After she arrives, Dawn first sees if she can babysit her way to a peaceful solution. She cannot. Then, as a last resort, Malcolm (the human leader) and Caesar (the ape leader) are locked in a room with Dawn. For hours she lectures them about recycling and world peace and the importance of pesco-vegetarianism until they both agree to do whatever she wants, whatever anyone wants, please god just let them out of there. A truce is reached.
Ironing Man
It’s been six months since the events of Avengers: Age of Ultron, in which the Avengers figured out how old Ultron was or something – I don’t know, that movie was like super boring. Bereft of a world-ending catastrophe to worry about, Tony Stark is going through an existential crisis. Like most middle-aged men, he doesn’t know if being a genius billionaire philanthropist inventor superhero is enough to keep him fulfilled. He feels as empty as the explanation of how the Hulk’s pants stay on when he transforms from a thirty-inch waist to a two hundred-inch one in the space of about three seconds.
Pepper Potts is worried about Tony and about the likelihood that people are laughing at her name behind her back. One day, while trying to make Tony smile, she shows him an iron. He ha
s never seen one before and thinks it is hysterical, along with poor people in general. But when he picks up the iron, his laughter dies. It feels … right.
He begins to iron every piece of clothing in their house, even Pepper Potts’ Pleated Purple Pencil Pants, a notoriously difficult item that she is also convinced people may be laughing at. But Tony is a natural, and he loves it. In fact, he refuses to call it an ‘ironing board’ because he knows he will never be ‘bored’ again. Pepper runs his company while Tony is happy to stay at home and destroy the concept of gender roles, just like he once destroyed three-quarters of Manhattan.
Boylent Green
It’s 2022, and the masses now subsist on a plankton-based product called Soylent Red. Huge babyman Detective Frank Thorn complains the loudest because he isn’t getting enough protein to build huge arms that will impress other straight men at the gym – essentially a living nightmare.
One fine day, while watching the movie One Fine Day and not crying at all, Thorn sees an ad for a new protein-heavy product called Soylent Green. Its tagline is ‘Soylent Green, ProTeen’. With both suspicion and interest piqued by this fun spelling of ‘protein’, Thorn decides to investigate, just like his hero Jessica Fletcher would have. Grabbing his best crime-solving hat and favourite Angela Lansbury mask, Thorn stows away in a garbage truck (where all men belong) on its way to the Soylent factory.

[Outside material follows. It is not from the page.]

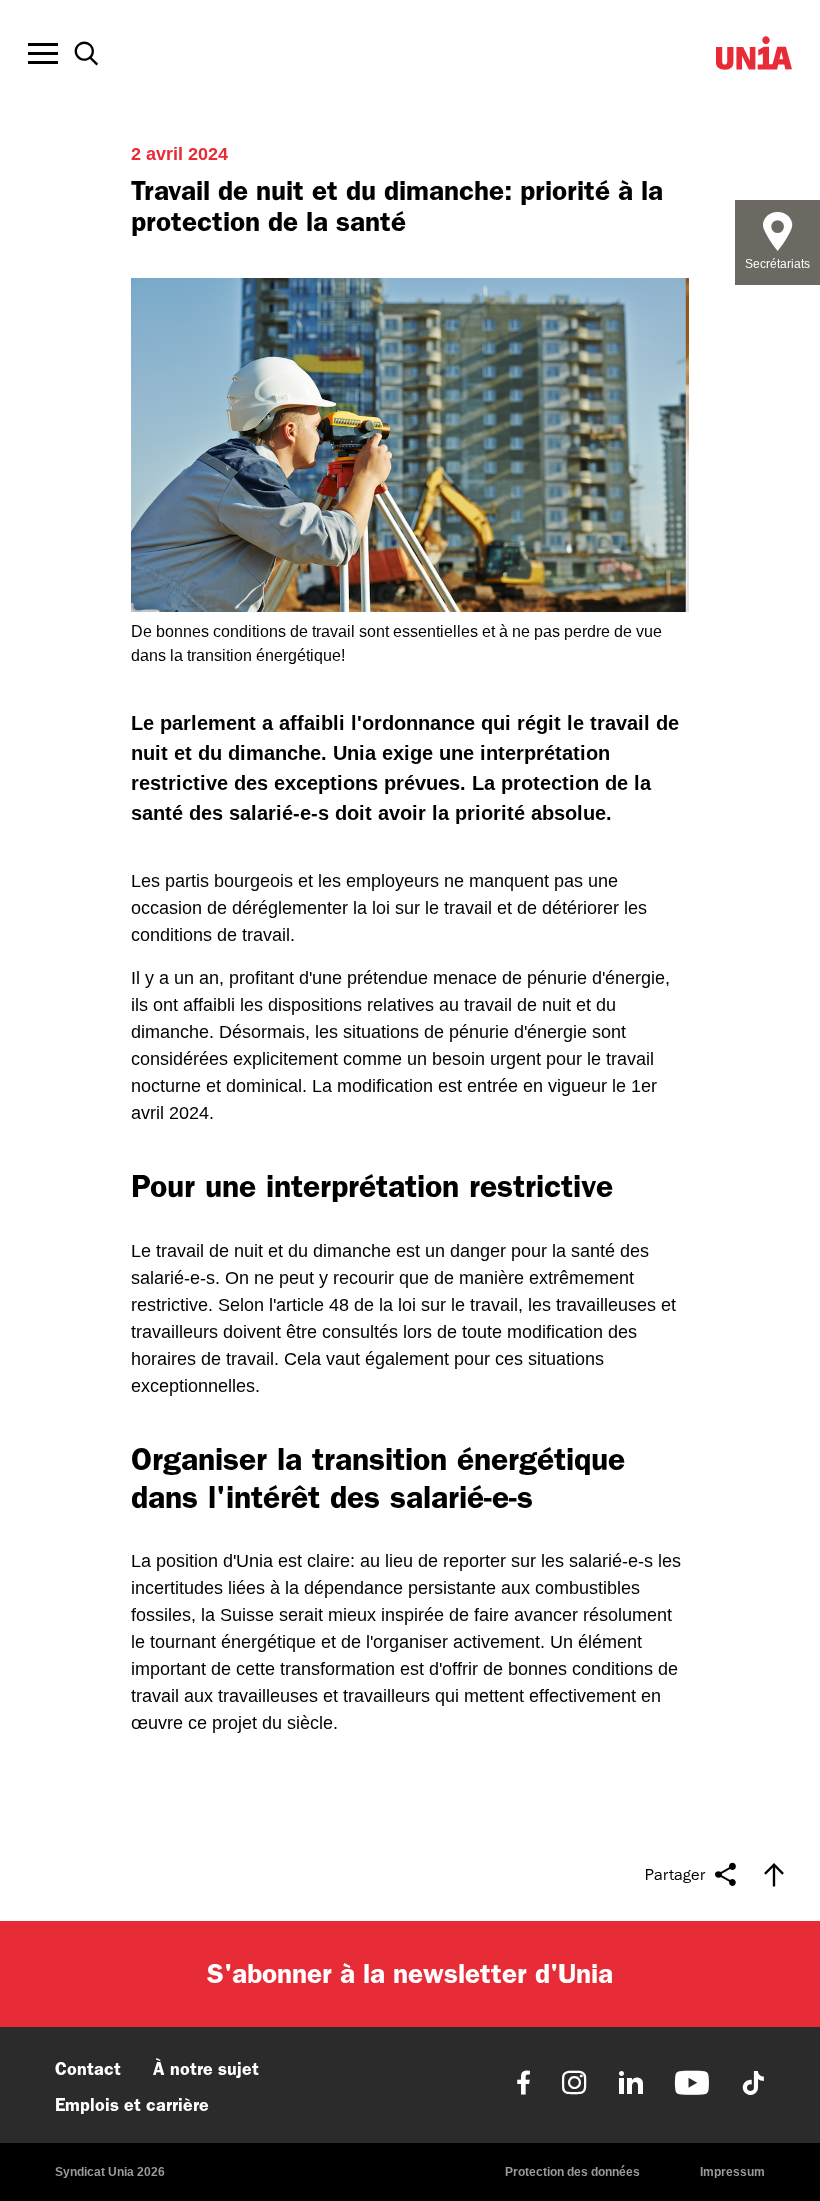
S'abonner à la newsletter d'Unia (410, 1973)
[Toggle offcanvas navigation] (43, 54)
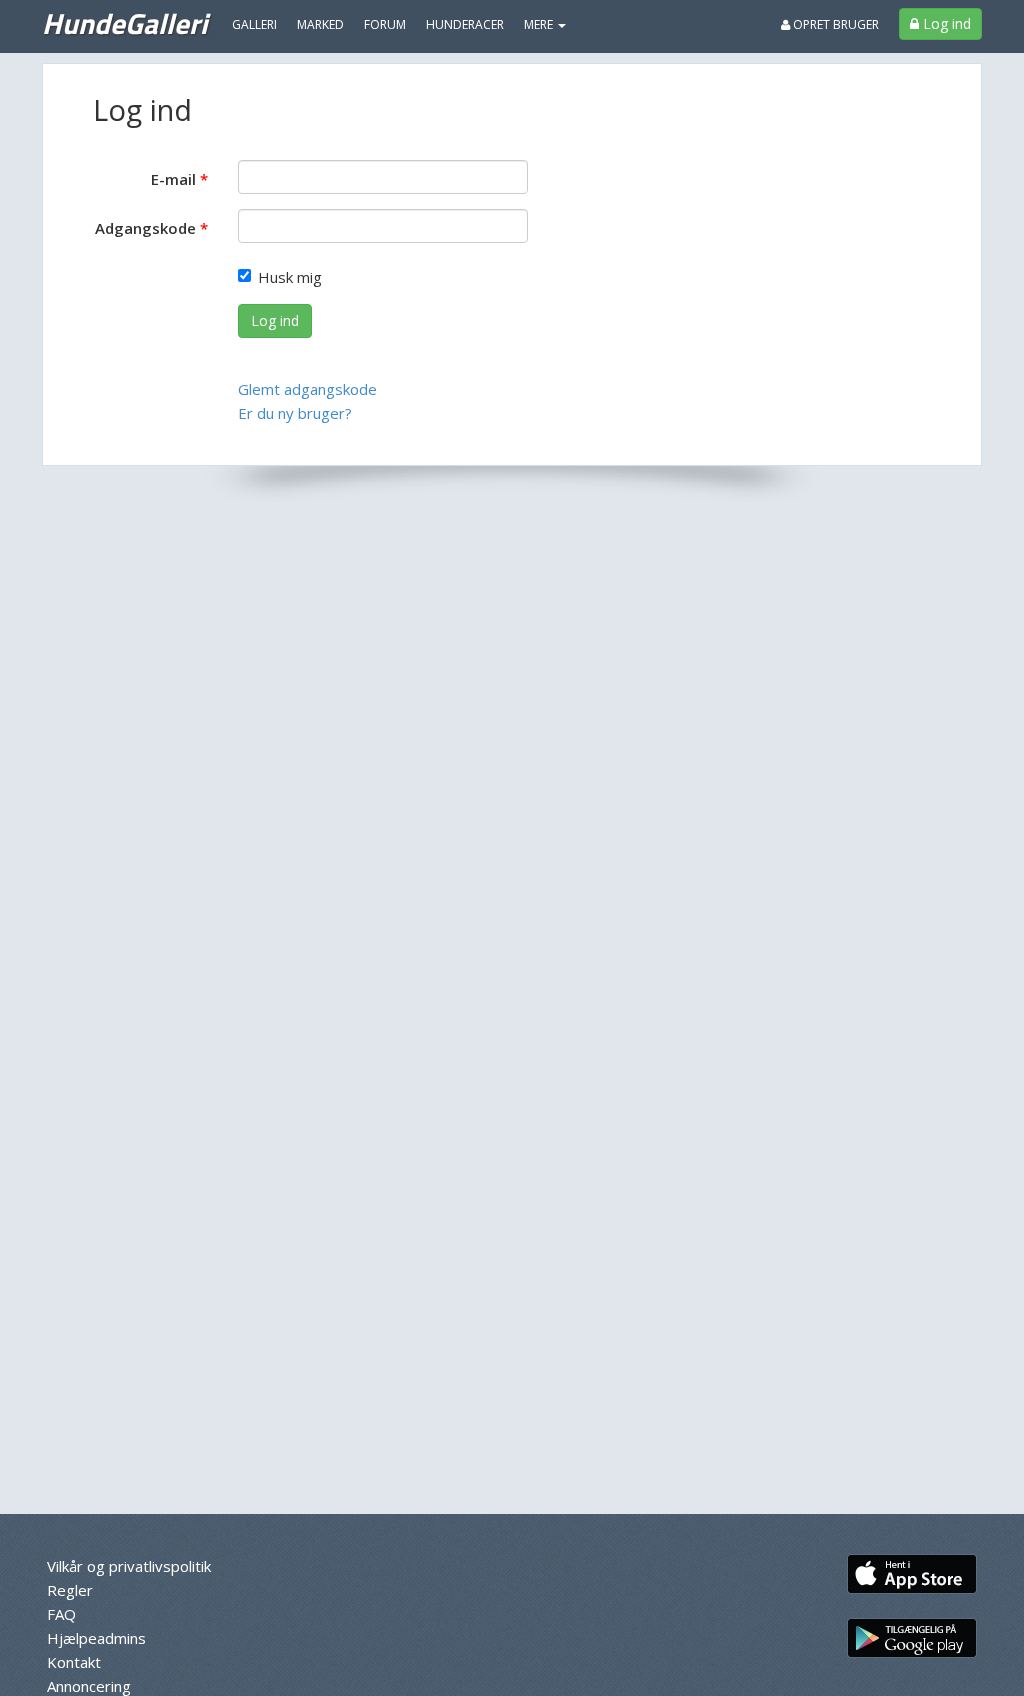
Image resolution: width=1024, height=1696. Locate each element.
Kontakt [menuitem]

Once inside, he discovers the horrific truth: Soylent Green is made out of 100 per cent real teenage boys. Before he has time to post about it on Tumblr, Thorn is captured by the feminazis running the factory. As he is carried away to be fed into the meat grinder, he screams, ‘YOU MUST TELL EVERYONE! SOYLENT GREEN IS MADE FROM BOYS! AND IT SHOULD BE CALLED BOYLENT GREEN, WHICH IS MUCH CLEVERER!’